Haitian riot police had to fire tear gas on Sunday to disperse crowds of looters at shops in the city center.

Nevertheless, Lt. Gen. Ken Keen told reporters that while there had been reports of sporadic violence, he had been told by people who lived and worked in Haiti that "the level of violence we see is below pre-earthquake levels" and that the situation in Haiti "is calm at this time."

One of the fought-over items is tooth paste, which Haitians smear under their noses to mask the overpowering stench of decomposing bodies.

More than 30 countries have been rushing in food, water, medicine, and rescue teams to the country since the quake hit, but the problem remains in how to get the supplies to the people who need it most.

Roads blocked by towering piles of rubble, a damaged airport and a damaged seaport are all proving to be monumental obstacles for aid groups to get their supplies distributed.

"Even if the presence of aid agencies is starting to be felt in hospitals and clinics, many medical facilities in Port-au-Prince still lack staff and medicine," said Riccardo Conti, the head of the ICRC in Haiti. "Given the scale of the needs, the task facing humanitarian organizations is daunting."

One of the success stories, according to ABC News senior health and medical editor Dr. Richard Besser, has been the Israeli aid effort. On "World News with Diane Sawyer," he pointed out that after arriving in Haiti on Friday night, they had a field hospital up and running on Saturday morning.

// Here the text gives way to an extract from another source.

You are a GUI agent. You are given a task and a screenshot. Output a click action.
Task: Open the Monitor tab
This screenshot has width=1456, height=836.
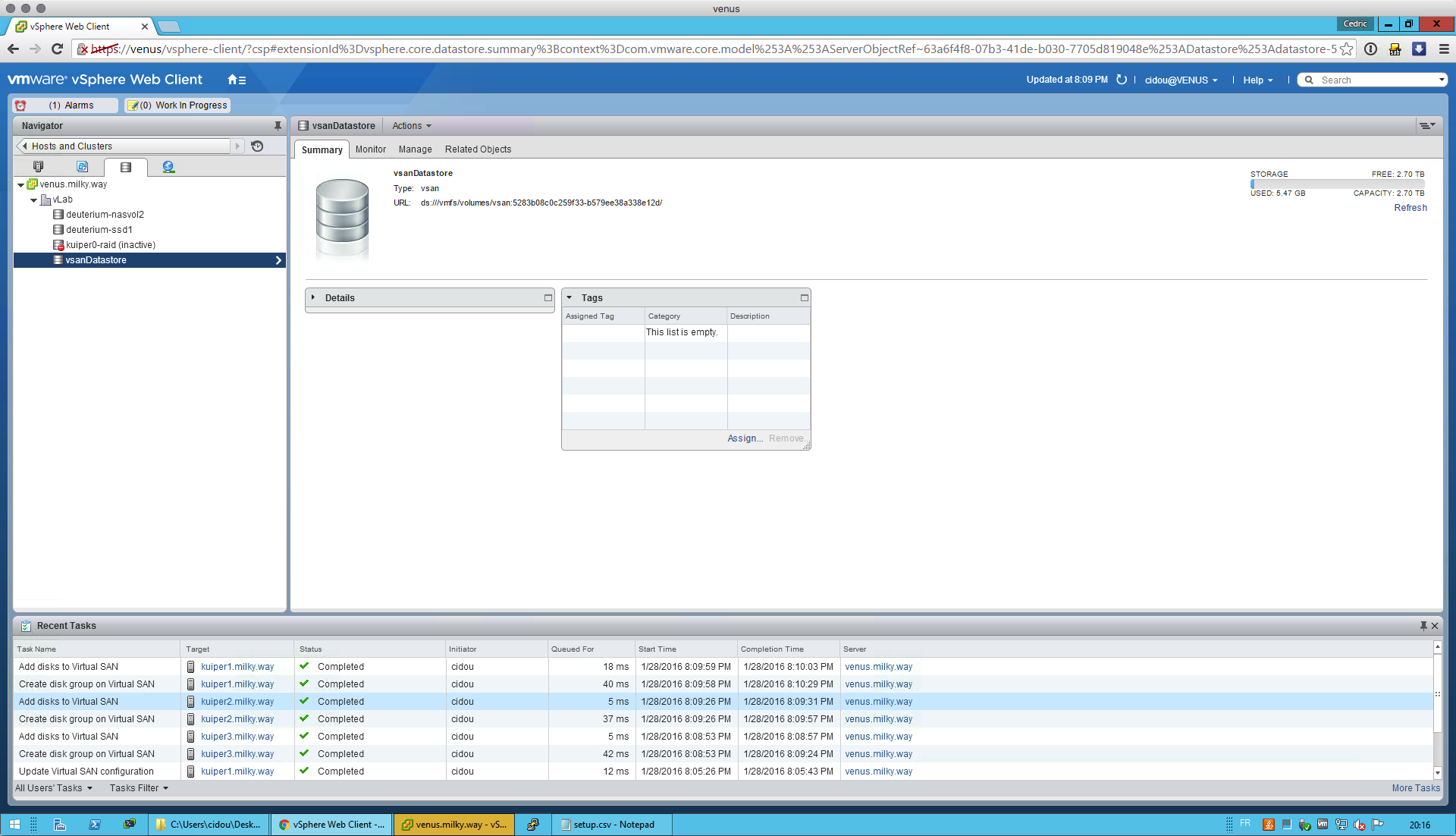pos(370,149)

The field hospital, which Besser said was impressively orderly, has tents that specialize in different areas, including intensive care units and surgeries.

"It has military precision," Besser said. "You see a pediatric ward, you see a maternity ward, a newborn intensive care unit."

Sniping Among Quake Aid Workers

Besides security, Conti is worried about the spread of disease.

"We must rapidly address these water and sanitation issues if we want to minimize the risk of an outbreak of disease," said Conti. "This is really paramount."

Fingerpointing has erupted among the countries rushing to Haiti's aid.

Benoit Leduc, operations manager for Doctors Without Borders in Haiti, said they are 48 hours behind on operations because five of their planes have not been able to land at the airport, which has become a choke point for supplies.

"I don't really know who is in charge. We are doing our best just to treat the people that are just in front of our gates," Leduc said.

A French official sniped at the United States today after a French plane carrying a field hospital was turned away from the overcrowded airfield which is now being run by air traffic controllers from the U.S. Air Force. The plane was later allowed to land.

French Cooperation Minister Alain Joyandet said he wants the United Nations to clarify the U.S. role in Haiti's emergency.

"This is about helping Haiti, not about occupying Haiti," Joyandet said.

Despite the confusion and chaos, 40 international search-and-rescue teams including nearly 1,800 rescue workers and more than 160 dogs are frantically combing through the rubble looking for the hardy or lucky one who have survived seven days entombed in cement.

American search and rescue teams from Florida, New York, Virginia and California have pulled 35 people from the wreckage of Haiti's earthquake, including 10 on Sunday which the Haiti Joint Information Center said is "the largest number of rescues in a single day in decades of earthquake search."

"Everybody gets pretty amped up when they have a live person in there," USAID rescuer Joe Kaleda told "Good Morning America" today. "We want to get them out of there as quick as we can."